Laurent Watrin : Cette transformation pose beaucoup de questions. La principale étant sans doute celle du pilotage de la donnée. En effet, quand on a des données de mauvaise qualité, ça ne sert à rien d’avoir des capteurs partout. Très vite, se pose aussi des questions concernant la cybersécurité et la souveraineté.
C’est pourquoi, le travail d’une association comme les Interconnectés est important. J’invite également tous les collègues élus, quelles que soient leurs sensibilités politiques, à lire les travaux d’experts comme Asma Mhalla. Ce sont des sujets complexes. Il faut regarder dans la complexité quels sont les bons cas d’usage.
À Nancy, nous avons adopté récemment une charte pour une IA fiable, utile et transparente. Cette démarche n’empêche pas de soutenir l’innovation, bien au contraire. Nous avons des start-ups qui travaillent sur ces champs-là. Il faut les soutenir, mais pas n’importe comment et à n’importe quel prix.
Paroles d’élus : Comment se passe votre collaboration avec Orange sur cette application G-Ny Stationnement ?

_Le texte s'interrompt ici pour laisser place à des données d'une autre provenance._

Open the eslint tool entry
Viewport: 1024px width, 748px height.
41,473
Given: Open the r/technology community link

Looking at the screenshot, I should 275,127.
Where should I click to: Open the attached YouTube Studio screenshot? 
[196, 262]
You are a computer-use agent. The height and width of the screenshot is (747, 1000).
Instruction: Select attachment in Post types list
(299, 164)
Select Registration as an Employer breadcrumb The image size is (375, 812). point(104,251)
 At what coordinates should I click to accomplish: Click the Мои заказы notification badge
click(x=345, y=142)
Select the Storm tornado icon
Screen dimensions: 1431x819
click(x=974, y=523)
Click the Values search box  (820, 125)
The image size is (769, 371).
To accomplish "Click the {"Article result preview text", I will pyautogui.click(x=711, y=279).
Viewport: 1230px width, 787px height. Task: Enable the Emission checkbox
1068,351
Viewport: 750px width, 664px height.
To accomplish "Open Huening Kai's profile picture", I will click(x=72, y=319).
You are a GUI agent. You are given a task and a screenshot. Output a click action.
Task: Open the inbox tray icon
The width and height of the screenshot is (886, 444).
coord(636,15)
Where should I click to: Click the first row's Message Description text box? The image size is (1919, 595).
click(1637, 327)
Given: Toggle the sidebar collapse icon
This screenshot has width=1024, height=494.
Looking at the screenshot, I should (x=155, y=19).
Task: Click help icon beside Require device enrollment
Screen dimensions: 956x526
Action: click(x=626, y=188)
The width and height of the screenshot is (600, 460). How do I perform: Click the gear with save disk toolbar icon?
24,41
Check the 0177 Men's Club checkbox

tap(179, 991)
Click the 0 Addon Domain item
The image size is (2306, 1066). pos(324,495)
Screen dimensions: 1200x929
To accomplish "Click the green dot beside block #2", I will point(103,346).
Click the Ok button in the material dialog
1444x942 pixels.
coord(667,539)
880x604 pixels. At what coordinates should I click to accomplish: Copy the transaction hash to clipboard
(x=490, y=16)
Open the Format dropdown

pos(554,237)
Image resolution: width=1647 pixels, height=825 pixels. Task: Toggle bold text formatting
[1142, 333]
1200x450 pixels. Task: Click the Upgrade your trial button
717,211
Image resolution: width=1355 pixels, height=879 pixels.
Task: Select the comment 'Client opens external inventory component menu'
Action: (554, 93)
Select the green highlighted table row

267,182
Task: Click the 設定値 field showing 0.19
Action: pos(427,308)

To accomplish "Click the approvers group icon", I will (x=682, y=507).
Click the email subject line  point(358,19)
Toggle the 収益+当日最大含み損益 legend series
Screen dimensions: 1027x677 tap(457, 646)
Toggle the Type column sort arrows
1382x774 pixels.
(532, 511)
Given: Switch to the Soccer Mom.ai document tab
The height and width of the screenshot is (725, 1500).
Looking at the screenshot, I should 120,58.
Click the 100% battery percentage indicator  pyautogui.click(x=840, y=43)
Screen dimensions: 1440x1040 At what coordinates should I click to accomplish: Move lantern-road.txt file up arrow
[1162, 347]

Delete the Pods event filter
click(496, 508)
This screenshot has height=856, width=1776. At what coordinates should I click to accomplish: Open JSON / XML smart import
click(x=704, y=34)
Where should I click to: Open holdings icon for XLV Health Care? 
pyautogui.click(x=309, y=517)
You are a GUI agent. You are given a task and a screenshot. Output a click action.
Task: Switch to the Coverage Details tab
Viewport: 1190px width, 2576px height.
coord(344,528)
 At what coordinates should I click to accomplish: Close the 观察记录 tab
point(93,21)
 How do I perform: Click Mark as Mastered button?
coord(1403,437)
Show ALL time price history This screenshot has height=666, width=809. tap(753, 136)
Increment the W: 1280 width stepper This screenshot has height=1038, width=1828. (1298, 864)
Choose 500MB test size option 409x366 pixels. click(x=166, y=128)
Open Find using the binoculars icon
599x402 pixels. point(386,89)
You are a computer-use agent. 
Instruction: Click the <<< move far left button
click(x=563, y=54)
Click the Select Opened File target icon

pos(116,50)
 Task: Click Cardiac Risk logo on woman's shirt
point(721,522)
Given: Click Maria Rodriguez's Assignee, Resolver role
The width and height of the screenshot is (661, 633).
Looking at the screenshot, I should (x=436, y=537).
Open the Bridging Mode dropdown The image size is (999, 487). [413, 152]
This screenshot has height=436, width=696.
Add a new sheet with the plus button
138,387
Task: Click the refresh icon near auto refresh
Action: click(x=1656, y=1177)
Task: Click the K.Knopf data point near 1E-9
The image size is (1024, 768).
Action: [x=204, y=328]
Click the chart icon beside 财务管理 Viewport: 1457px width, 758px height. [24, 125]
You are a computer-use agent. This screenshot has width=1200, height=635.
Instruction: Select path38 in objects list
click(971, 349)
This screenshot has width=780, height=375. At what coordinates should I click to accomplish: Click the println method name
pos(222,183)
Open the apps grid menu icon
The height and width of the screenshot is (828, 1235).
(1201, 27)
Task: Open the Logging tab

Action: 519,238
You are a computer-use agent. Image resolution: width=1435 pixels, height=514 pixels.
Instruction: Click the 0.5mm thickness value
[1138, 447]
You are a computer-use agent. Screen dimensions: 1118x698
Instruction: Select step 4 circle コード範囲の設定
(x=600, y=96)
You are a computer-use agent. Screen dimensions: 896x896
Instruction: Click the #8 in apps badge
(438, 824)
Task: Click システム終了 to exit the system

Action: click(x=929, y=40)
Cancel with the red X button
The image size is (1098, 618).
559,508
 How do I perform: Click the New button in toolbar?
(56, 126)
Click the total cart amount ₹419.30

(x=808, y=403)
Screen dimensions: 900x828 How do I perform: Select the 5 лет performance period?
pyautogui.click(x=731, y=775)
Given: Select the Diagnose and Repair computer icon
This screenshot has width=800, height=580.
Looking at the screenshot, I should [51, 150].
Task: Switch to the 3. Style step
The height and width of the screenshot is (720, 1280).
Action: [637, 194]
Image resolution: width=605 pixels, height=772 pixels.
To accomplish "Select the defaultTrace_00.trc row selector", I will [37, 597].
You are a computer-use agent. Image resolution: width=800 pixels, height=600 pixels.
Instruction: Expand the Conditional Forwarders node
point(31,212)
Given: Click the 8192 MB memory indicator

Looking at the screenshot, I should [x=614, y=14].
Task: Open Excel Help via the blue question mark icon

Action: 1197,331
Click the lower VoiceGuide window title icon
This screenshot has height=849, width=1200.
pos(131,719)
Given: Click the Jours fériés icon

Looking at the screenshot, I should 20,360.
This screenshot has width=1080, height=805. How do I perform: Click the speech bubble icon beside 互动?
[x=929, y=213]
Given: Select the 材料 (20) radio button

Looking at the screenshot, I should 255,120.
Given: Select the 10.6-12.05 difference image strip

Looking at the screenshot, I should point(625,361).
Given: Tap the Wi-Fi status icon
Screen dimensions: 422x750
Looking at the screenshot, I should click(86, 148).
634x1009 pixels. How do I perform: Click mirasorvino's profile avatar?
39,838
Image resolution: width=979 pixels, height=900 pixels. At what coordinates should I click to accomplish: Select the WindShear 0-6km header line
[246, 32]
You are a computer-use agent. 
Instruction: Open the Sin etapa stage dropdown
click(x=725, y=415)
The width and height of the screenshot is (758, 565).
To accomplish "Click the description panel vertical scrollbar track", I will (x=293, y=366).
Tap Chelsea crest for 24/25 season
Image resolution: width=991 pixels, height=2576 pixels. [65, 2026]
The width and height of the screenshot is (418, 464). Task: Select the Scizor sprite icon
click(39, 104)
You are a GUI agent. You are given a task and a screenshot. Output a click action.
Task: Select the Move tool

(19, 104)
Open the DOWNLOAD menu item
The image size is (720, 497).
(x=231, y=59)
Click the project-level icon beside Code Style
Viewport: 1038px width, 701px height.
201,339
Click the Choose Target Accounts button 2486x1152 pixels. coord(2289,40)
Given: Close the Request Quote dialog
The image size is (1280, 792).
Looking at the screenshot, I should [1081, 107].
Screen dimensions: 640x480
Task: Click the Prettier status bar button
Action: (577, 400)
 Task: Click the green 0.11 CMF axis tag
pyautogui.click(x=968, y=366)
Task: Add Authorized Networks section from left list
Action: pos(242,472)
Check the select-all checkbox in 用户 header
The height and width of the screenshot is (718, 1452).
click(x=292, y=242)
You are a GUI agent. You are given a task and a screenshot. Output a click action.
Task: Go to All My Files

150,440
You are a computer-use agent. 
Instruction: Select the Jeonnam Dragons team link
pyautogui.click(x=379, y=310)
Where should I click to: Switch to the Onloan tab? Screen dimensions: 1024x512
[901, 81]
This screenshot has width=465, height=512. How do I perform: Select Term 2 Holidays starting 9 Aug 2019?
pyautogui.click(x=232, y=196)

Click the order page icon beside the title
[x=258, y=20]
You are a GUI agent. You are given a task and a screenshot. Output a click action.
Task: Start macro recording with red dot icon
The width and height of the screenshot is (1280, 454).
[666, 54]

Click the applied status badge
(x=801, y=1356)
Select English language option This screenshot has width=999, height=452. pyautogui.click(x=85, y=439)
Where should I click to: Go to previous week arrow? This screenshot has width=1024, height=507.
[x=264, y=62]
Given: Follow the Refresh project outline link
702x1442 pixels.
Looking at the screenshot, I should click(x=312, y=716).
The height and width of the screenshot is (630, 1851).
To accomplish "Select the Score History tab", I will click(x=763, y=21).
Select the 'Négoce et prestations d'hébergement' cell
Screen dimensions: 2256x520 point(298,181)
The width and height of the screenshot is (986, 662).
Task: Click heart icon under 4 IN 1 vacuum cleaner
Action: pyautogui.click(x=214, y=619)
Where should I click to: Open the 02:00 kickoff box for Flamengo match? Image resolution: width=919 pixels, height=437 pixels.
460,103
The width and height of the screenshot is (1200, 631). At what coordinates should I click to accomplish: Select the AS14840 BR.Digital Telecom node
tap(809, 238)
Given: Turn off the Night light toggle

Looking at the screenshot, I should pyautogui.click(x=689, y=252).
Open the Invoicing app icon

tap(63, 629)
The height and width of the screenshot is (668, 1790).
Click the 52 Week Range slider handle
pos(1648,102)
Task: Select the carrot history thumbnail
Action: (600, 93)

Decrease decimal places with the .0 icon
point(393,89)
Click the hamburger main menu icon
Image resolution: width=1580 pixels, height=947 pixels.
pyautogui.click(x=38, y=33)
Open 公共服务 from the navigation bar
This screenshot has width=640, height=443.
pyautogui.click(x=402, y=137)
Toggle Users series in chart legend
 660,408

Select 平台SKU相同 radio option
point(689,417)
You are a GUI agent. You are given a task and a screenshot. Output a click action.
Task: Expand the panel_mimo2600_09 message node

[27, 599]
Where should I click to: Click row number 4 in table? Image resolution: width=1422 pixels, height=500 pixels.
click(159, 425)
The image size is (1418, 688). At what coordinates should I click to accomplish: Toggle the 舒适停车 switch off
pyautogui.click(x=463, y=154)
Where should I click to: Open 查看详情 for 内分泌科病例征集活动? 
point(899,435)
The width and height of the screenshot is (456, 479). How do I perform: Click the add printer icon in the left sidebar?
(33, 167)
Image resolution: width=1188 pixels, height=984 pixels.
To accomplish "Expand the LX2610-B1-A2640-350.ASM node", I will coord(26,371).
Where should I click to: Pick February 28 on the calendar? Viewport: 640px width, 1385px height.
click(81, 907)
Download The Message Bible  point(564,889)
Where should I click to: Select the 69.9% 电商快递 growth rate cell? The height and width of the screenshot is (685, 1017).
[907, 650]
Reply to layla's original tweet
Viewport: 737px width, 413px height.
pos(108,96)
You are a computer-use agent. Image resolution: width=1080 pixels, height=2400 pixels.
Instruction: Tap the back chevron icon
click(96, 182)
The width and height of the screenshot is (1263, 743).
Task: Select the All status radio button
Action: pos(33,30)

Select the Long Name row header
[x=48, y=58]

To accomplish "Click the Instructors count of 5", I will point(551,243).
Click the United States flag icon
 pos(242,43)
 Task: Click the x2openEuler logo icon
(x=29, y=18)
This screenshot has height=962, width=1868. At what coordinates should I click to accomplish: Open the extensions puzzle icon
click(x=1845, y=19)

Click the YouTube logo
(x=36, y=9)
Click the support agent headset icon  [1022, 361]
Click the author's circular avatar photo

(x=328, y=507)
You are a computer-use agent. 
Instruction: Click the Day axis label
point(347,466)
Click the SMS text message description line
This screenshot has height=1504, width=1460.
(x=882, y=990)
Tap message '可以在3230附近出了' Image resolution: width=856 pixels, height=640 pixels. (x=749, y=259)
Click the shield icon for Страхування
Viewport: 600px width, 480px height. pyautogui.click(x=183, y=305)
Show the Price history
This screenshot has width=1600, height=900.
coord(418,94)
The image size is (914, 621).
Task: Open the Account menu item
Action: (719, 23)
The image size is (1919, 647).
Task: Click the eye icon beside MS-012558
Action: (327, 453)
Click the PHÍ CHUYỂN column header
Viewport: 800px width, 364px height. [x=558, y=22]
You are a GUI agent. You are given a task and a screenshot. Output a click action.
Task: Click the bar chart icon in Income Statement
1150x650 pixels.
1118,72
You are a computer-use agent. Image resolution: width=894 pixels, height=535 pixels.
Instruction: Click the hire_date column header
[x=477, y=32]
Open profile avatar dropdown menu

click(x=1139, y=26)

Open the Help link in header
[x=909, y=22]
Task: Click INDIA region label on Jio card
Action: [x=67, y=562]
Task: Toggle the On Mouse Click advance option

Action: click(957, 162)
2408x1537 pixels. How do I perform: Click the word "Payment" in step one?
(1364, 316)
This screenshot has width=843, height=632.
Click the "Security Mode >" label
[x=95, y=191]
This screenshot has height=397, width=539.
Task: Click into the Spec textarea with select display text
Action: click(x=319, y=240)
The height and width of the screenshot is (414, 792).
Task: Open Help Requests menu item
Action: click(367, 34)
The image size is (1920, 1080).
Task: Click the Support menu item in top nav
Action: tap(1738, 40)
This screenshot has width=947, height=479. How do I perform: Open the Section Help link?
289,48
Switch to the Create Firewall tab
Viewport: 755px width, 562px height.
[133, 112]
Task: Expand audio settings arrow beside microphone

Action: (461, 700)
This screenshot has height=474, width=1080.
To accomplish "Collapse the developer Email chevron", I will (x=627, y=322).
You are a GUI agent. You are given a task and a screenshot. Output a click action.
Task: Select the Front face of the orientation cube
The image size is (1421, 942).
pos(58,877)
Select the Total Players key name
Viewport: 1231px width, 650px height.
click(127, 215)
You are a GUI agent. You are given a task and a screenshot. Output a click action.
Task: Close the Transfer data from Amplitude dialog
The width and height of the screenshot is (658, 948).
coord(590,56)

Laurent Watrin : Le mot qui résume aujourd’hui notre lien est celui de “confiance”. Dès qu’on est en confiance avec les techniciens, la collectivité, les élus, les responsables, on peut voir progresser le dialogue et construire des solutions partagées. Cette relation de confiance est essentielle pour faire avancer les projets.
Paroles d’élus : Quels premiers résultats observez-vous ?
Laurent Watrin : Sur les parkings en zone centre – Kennedy, Les Deux Rives, Manufacture, Place des Vosges – nous avons regardé les effets de la gratuité les samedis de 7h à 19h. Sur certains parkings, nous avons plus que doublé la moyenne de fréquentation. Place des Vosges et Kennedy ont quasiment doublé leur fréquentation. Je commence aussi à voir les habitudes changer. J’ai des témoignages en direct de personnes ayant revendu leur voiture. Ils se sont dit : finalement, j’habite en ville, j’ai une offre de transport qui s’améliore, je n’ai plus besoin de voiture. Quand j’ai besoin d’une voiture le week-end, je prends l’autopartage.
Paroles d’élus : Quelles sont les prochaines étapes pour l’application et plus largement pour la politique de mobilité ?
Laurent Watrin : Aujourd’hui, nous avons une visibilité sur le stationnement en voirie, mais nous devons affiner notre pilotage de la donnée pour avoir un tableau de bord exhaustif de fréquentation des parkings. C’est en construction, avec une partie de jeux de données apportées par des partenaires et une partie développée en interne. Cette visibilité des mobilités nous permettra de nous réinterroger. Si un parking relais n’est fréquenté par personne, nous imaginerons autre chose. Les cas d’usage des outils numériques doivent nous aider à arbitrer et à faire les bons choix pour l’intérêt général. Un élément important concerne les personnes à mobilité réduite. Nous avons 1 660 places PMR répertoriées sur l’agglomération de Nancy. C’est une offre importante. Selon les demandes des riverains, nous assurons une mise à jour dynamique via le site de la métropole.